**SOURCE EXTRACT**
---*---

A website I wrote for is folding. There will be a few posts from that which will be reposted here to keep it from disappearing. The following is one of them:
This is about sex. This is about a Christian understanding of sex. Continue reading only if this is a topic with which you’re interested.
First thing you’re likely thinking is, “Okay, what can’t we do now?”
For some reason the subject of sex amongst Christians is merely about what one can do and what one can’t do. Now, that is a fine and good topic of discussion. Human sexuality and sexual activity is strictly confined to the covenant of marriage between one man and one woman and that runs contrary to the world’s desires and always has. We must discuss who should have sex and with whom and under what circumstances.
However, isn’t there more to talk about when it comes to sex?
I am a youth leader at my church and have had the honor of talking with students about the subject of sex and much of the discussion is about waiting for marriage and why that glorifies God (certainly not all of our discussion is about this, but this is what is on their minds at that stage of life). Over the years and even over the last few weeks I’ve gone to weddings of former youth group “kids”. Have we forgone the discussion about what Christian sexuality looks like after the stop sign is gone? Should the dialog about sex end on the wedding day?
“So whether you eat or drink or whatever you do, do it all for the glory of God.” 1 Corinthians 10:31
Sex can glorify God. Sex must glorify God.
But how?

---*---

**PROVIDED DATA**
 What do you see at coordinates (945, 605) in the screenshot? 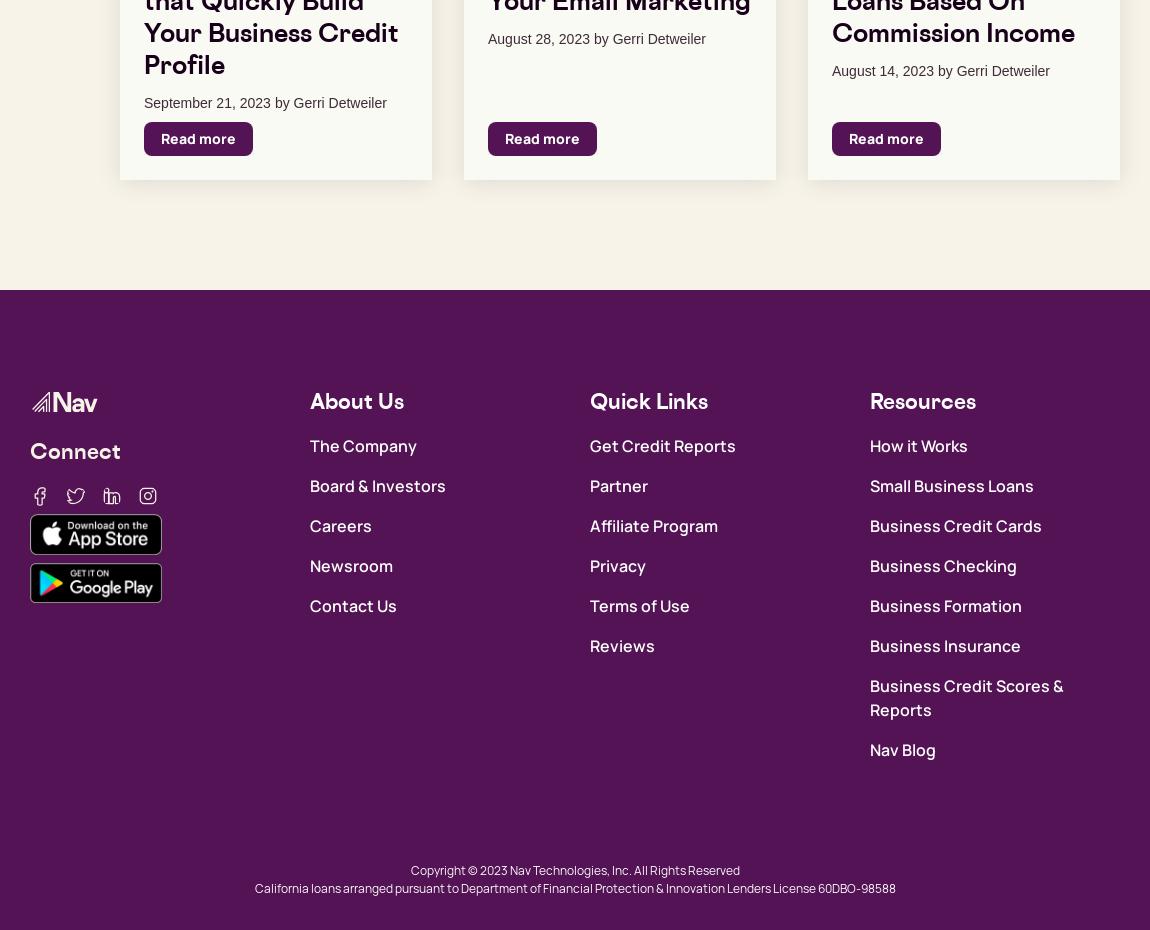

---*---

**GIVEN PROBLEM**
Please continue the post above on a Christian understanding of sex, starting right after its final line, "But how?"

**RESPONSE TO THIS TASK**
Celibacy isn’t the only way to glorify God. Sex is a good gift given to mankind by God Himself and as with all His gifts we are to honor God with it. I do not and will not pretend to have figured out all the ways that sex glorifies God, but I do want to look at a few. If you want a more in depth look at this subject the book Sex, Romance and the Glory of God: What Every Christian Husband Needs to Know by C. J. Mahaney is a good resource.
1. Make Love Humbly
Husbands and wives, do you view sex as something that makes you happy or as a way of pleasing your spouse? C. S. Lewis famously said, “Humility isn’t thinking less of yourself, it’s thinking of yourself less.” When you make love is your mind on them or on yourself? Now, it is impossible to always think of your spouse and not yourself, but humility in bed should be a goal. In fact, there is great joy, great happiness to be found in focusing on her/him. And don’t worry, by focusing on them and studying what makes them tick you won’t get left behind.
“Do nothing out of selfish ambition or vain conceit, but in humility consider others better than yourselves. Each of you should look not only to your own interests, but also to the interests of others.” Philippians 2:3-4
2. Outdo One Another
How would your sex life improve if you and your spouse were constantly outdoing one another is showing preference? How would your marriage improve in all arenas if you both made honoring the other your goal? What does honoring or showing preference in bed look like? Well, it’s humility mixed with knowledge. It’s not being focused on one’s self but it’s studying and knowing what the other prefers and likes and then going out of your way to do that. That may be like something you have in your mind right now, or it may be showing them preference by letting them simply sleep because that’s a greater need that night. God is glorified by our marriages when we seek to serve one another zealously.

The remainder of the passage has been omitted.